To avoid assembling faulty reads, we assumed that it is unlikely that the same error occurs multiple times in a data set of limited size. Thus, the correct reads for a certain base must outnumber reads with a wrong base call at this position. By comparing the read counts, we are able to determine a read data set that can be used for the assembly, e.g., reads that are present at least three times. The number of correct reads per BAC decreases with increasing complexity of the BAC pool, since fewer reads are available for the individual BAC (Fig. 3A). For example, assuming a sequencing error rate of 0.6%, threefold confirmation of a 30-mer read results in 94% of reads retained in a pool of 5 BACs (coverage ∼270-fold) and 65% of reads being retained in a pool of 10 BACs (coverage ∼135-fold), assuming average insert size of 110 kbp per BAC. Figure 3B indicates the proportion of false reads per BAC that remain in the data set after applying a two- to fourfold redundancy filtering, depending on pool size. Particularly for small pools, twofold redundancy is not sufficient and the data set contains many false reads. Conversely, three- to fourfold redundancy checks constitute reliable filters that ensure that pools of size two or larger will be essentially free of false reads (Fig. 3B). Since fourfold redundancy filtering leads to a rapid decrease of reads available for assembly, threefold filtering seems to be optimal (Fig. 3A). However, SHARCGS adapts this filtering criterion to the input data and combines contigs generated for up to three filter settings. Furthermore, a second filtering step described in more detail in the Methods section allows the use of reads which are confirmed only twice.

Figure 3.

Figure 3.

Read filtering and selection prior to assembly to avoid inclusion of reads containing sequencing errors. (A) Proportion of correct reads that remain in the data set by applying two- to fourfold redundancy filtering (i.e., by counting reads present at least twice, threefold, or fourfold in the data set) depending on BAC pool size (average insert size per BAC 110 kbp). (B) Proportion of false reads that remain in the data set for assembly after application of two- to fourfold redundancy filtering. Data were simulated with 0.6% error rate.

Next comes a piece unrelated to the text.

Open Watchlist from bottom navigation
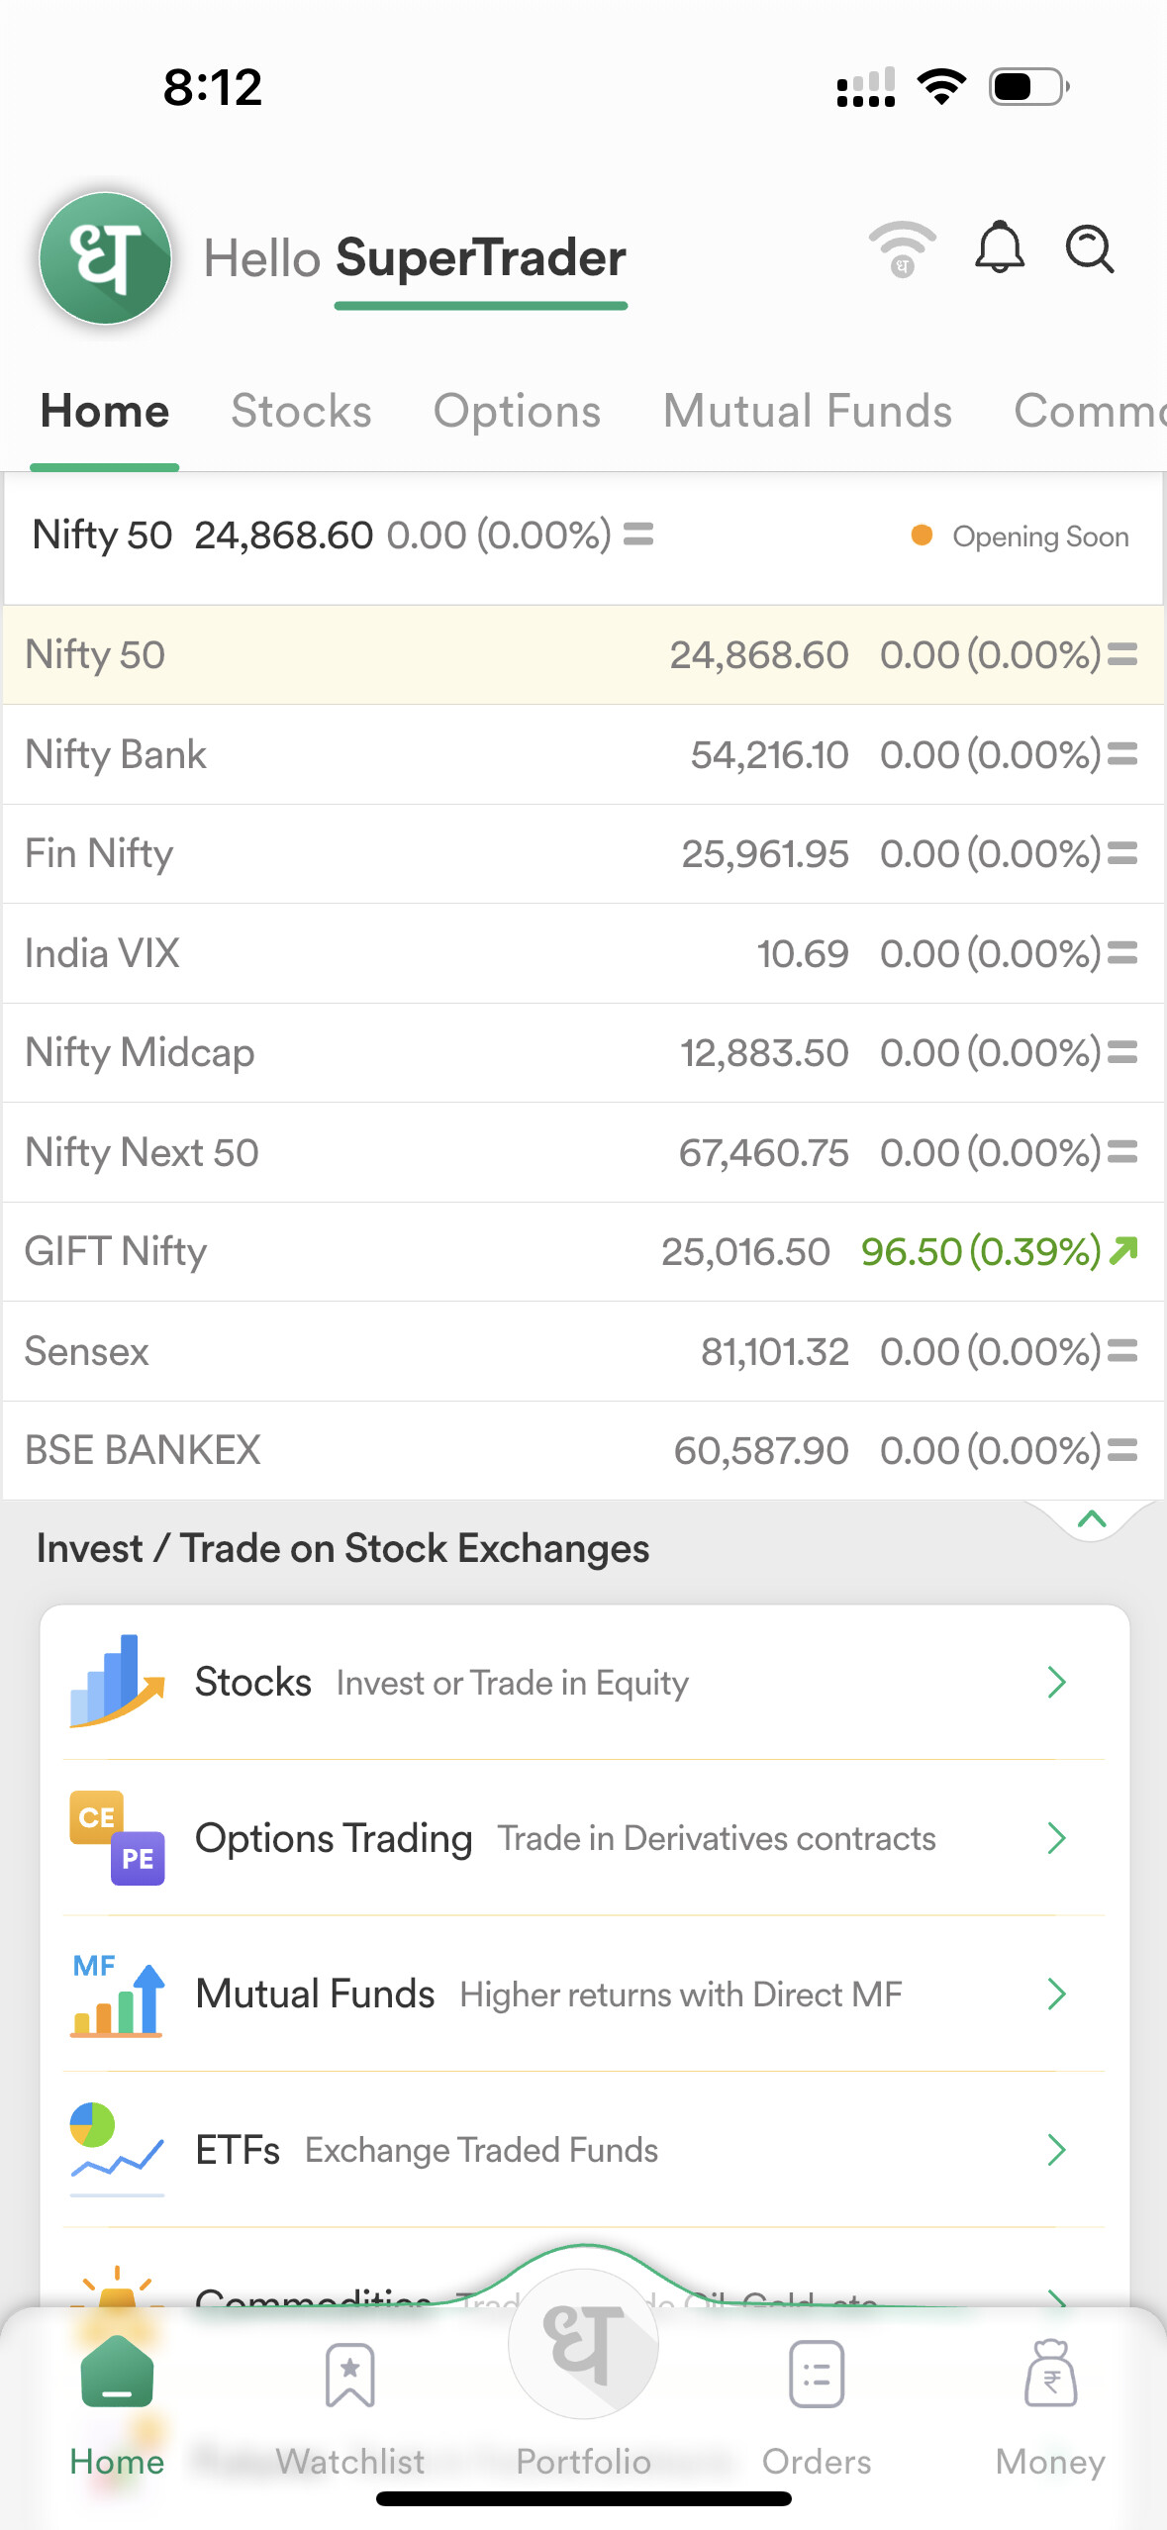 pos(349,2402)
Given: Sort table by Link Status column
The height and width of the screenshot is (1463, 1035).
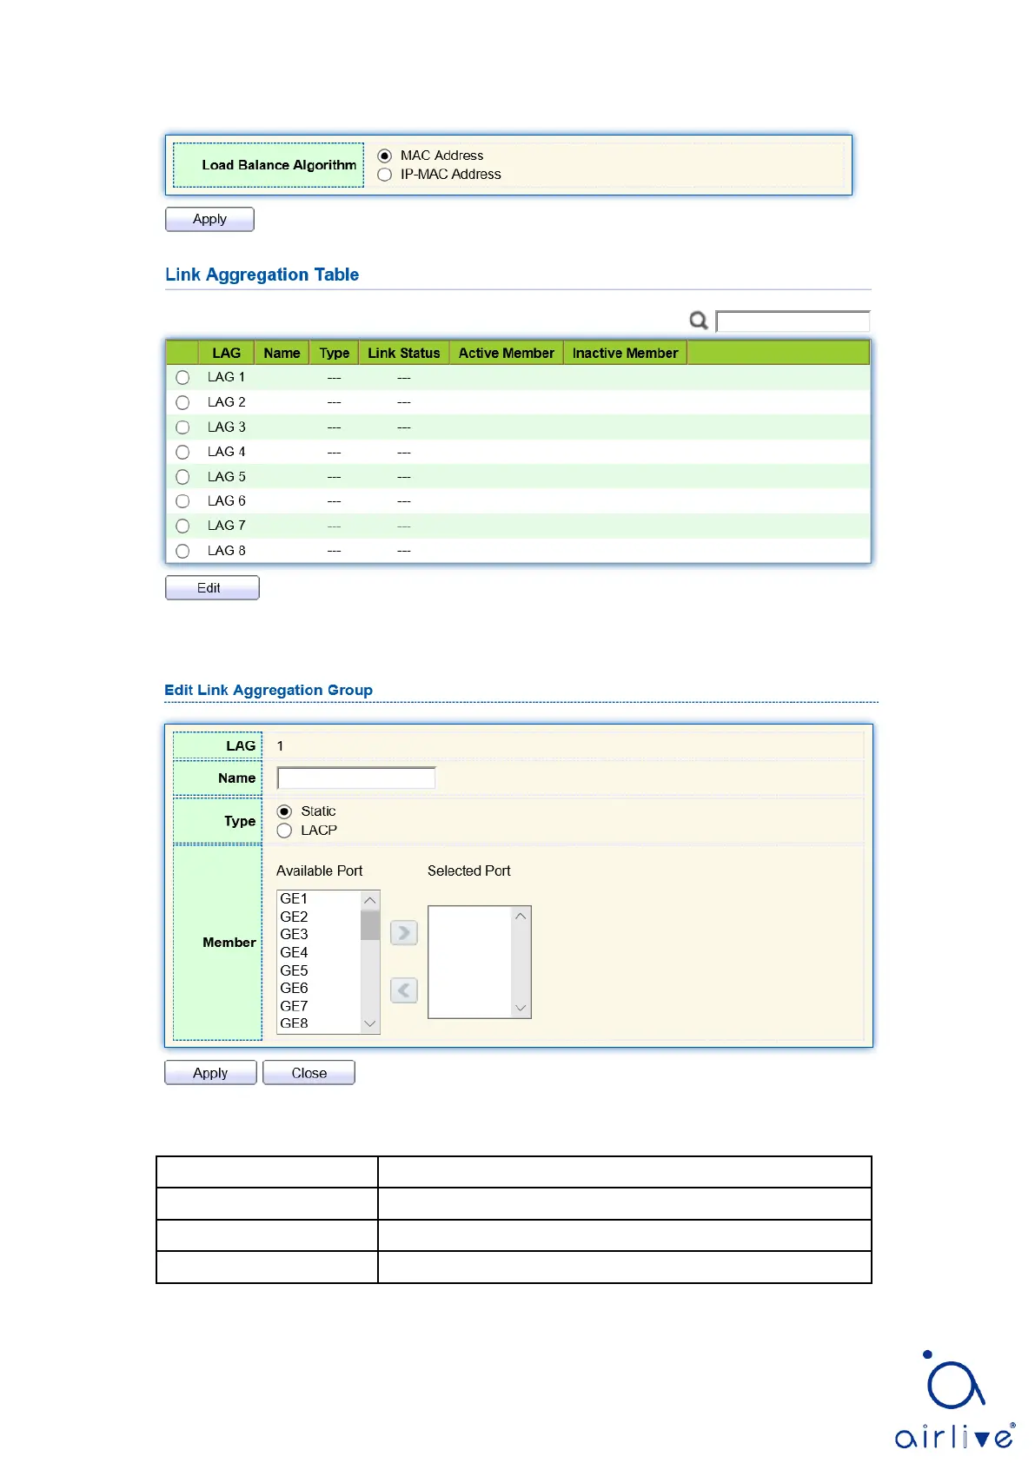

We applied all the features above and assumed a sequencing error rate of 0.6% to the assembly of the set of 60 BACs described earlier (Fig. 4A–C). The SHARCGS assembly took ∼15 min per BAC on a Dual Xeon 2.8-GHz 32-bit Linux machine with 4 GB of RAM. In the context of these assemblies we calculated 942,380 contigs > 50 bp, corresponding to 489.59 Mbp. All these contigs, with one single exception, could be aligned perfectly without mismatches or gaps against the BAC reference sequences. The only falsely assembled contig we observed was 57 bp in size and was derived from reads from a conserved 30-bp inverted repeat located within Drosophila BAC supp20 (GenBank AC099006). From these data, we can conclude that our algorithm is perfectly reliable with respect to assembling contigs de novo from short reads and that our filtering to remove reads containing sequencing errors is efficient. The box plots in Figure 4A–C illustrate the feasibility to assemble BACs from indexed pools. Noteworthy is the relatively constant average N50 that is observed for pooled clones, even though the variance is high because of sequence differences inherent in BACs (see Table 1, e.g., repeat content). In both Arabidopsis and Drosophila, 5–6 BACs can be pooled to still achieve an N50 at ∼20 kbp, and for human BACs we find an N50 of 4–5 kbp for pools of up to 9 BACs. With increased pool sizes, contigs become progressively shorter. This can be explained by redundancy checks becoming so stringent that sufficient reads are not retained for the assembly. Figure 5 shows this effect in comparison to the N50 sizes of assemblies based on simulated reads under ideal assumptions for different pool sizes.

Figure 4.

Figure 4.

Dependency of N50 on BAC pool size for three different species (A–C). The data shown were collected from assemblies under realistic assumptions, with an error rate of 0.6% per base call and reads generated from randomly chosen positions. We mimic the BAC pool size by generating the proportional number of reads, i.e., for pool size n, we generate 5 million/n reads per BAC, corresponding to a coverage of 1363/n. BAC pool sizes (1–16) and corresponding coverages are indicated at the bottom of the figure. For each species we used 20 BACs with average length 110 kbp and simulated 30-mer data sets three times per BAC. Thus, for each pool size distribution, 60 assembly results are shown using box plots. Boxes stretch from the first to the third quartile of the respective distribution and cover 50% of the corresponding data. The median inside each box is indicated with a line. Whiskers (dashed lines) are 1.5 times longer than the box but do not stretch beyond minima and maxima and are used to define the outliers (small circles).

Figure 5.

Figure 5.

Summary of decrease in N50 size due to pooling (for corresponding coverages, see Fig. 4). The plot compares N50 values for a given pool size with the optimal N50 achieved for pool size 1. The lines show the average fraction of N50 per pool size divided by the optimal (“best”) N50. For each pool size, we average over 20 BACs and three simulations each, using the same data as in Fig. 4.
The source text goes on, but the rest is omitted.